For me personally, I would like Apple to make a bigger iPad. Samsungs S9 Ultra has a 14” display. I think Apple should make a similar device, give that the Pro name.
if the iPad 14" was going to 'share' component panels with the MBP 14" maybe. But the rumors are that Apple is looking to use an OLED technology that is more expensive than the OLED that Samsung uses in their 14" Ultra tablets.
While I do expect Apple to crank the price of the 13" dual layer OLED iPad Pro higher , Apple also likely knows the higher the price goes the fewer they will sell. They do need volume over time to bring the prices down so they can distribute it to other major parts of the product line up. Even more so if Apple is also cranking up the camera component bill-of-materials costs for this new iPad Pro also. ( Additionally, I suspect Apple is going to be pushing this new iPad Pro as an "all in one" shoot, edit, post-process video shooting tool.... so better cameras would cover more "shoot" requirements. )
For a first version, probably not. By the time the MBP 14" gets '2nd generation' dual layer panel would be a better chance of them merging. The larger the iPad screen size the more problems it gets into if no other product anywhere is using the tech.
The 12” iPad Pro is then dropped to Air status and the Air then becomes the cheapest iPad.
To get to "Air" status , they would need to substantively drop the price also. The current Air has a M1, the Pro has a M2 . Costs is major contributing factor there. Look at the rumors for the SE4 ... Take the iPhone 14 and scale back the camera package bill of materials to push the costs lower (which 'allows' Apple to deliver a lower end user cost).
I think Apple is doing what they did before Steve Jobs came back, making to many versions of one product. Next year they will be releasing a new product in a category that’s new to them, the Vision Pro.
This really even close to that situation. Apple's 90's approach was trying to drift into selling "everything to everybody" in a effort to catch up to the dominating Windows PC market. There was some mania that Apple had to get a market share that Dell/Compaq/IBM had ( ~20% ) to survive at scale with the exploding PC growth market.
iPad is not even close to having to play "catch up" with any other players in the tablet space. Samsung has 'wet dreams' about selling as much S9 Ultra+ as Apple sells iPad Pros. Most of Apple's iPad line up is more defensive of share they already
have and expansion of the overall market, rather than some position of weakness.
iPad sales went close for flat for a couple of years and have got back on a growth path again. That is in part because Apple is trying to fill an increasingly wider variety of needs/requirements rather than just sell a single "Model T" to the same group of people.
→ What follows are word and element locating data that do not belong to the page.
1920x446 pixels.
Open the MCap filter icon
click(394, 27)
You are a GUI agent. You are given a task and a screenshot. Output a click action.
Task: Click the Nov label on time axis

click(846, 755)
The other hugely mismatch analogy is the inertia that 100's of millions of iPhone users have. The skills to operate the iPad. So there is natural user 'flow' from iPhone to iPad . The 90's vintage Mac has no 'partner'/synergy product like that at all. The "throw everything at the wall in hopes it sticks' was an attempt to get folks to move off Windows ( or in a few uses cases off Unix workstations). None of those really successfully increased sales to hit break even.
There is zero indication that expanding the iPad line up is coming at a cost of profitability. In fact probably pushing things up since higher selling iPads are consuming 'old' SoCs out of the iPhone and Mac product lines. So Apple can recoupe even
higher return on investment on the expensive SoC package development costs. (***)
The 90's problem was not too many models. It was too many models that didn't make money. Getting into a 'race to the bottom' on commodity PC parts component costs didn't really help. The iPad isn't chasing the Amazon Fire and super discount Android tablets with the additional models. Or the lowest budget possible Chromebooks.
Apple goes as low as selling their years old chassis and SoC will take them and they stop from going any lower. (same thing they do on the iPhone side for many years that Jobs was around too. )
Jobs cut the shotgun approach to Mac products to cut costs to Apple. Apple couldn't afford to do that. It was driving them broke continuing to 'fight the PC wars' . The PC war was basically over. Apple just needed to carve out a more selective products where a smaller set of set all made money ( no 'loss leaders' just to grab share. No ' match the checkbox features' of everything on the Windows PC side. ) ]
Apple isn't broke. the iPad is not loosing money at all. Not even close. Apple took the larger A__X SoC development costs off just the iPad and distributed them over millions more Macs at much higher average selling prices. The iPad lie up doesn't have its own unique SoC anymore. It is 'hand me downs' from either side of the larger product line up now.
(***) P.S. Apple did lost of things backwards to drive wider acceptance and production of PowerPC support chips and main packages across more systems. The efforts to launch a 'clone' market were badly executed. Apple kept using their on I/O chips and firmware as a dongle to limit adoption. This was a another major reason Apple had to retreat to fewer products using a relatively more limited PPC line up.
In the current set up of development and "hand me downs", the strategy hiccups are at the highest end of the Mac desktop line up. Not the iPad.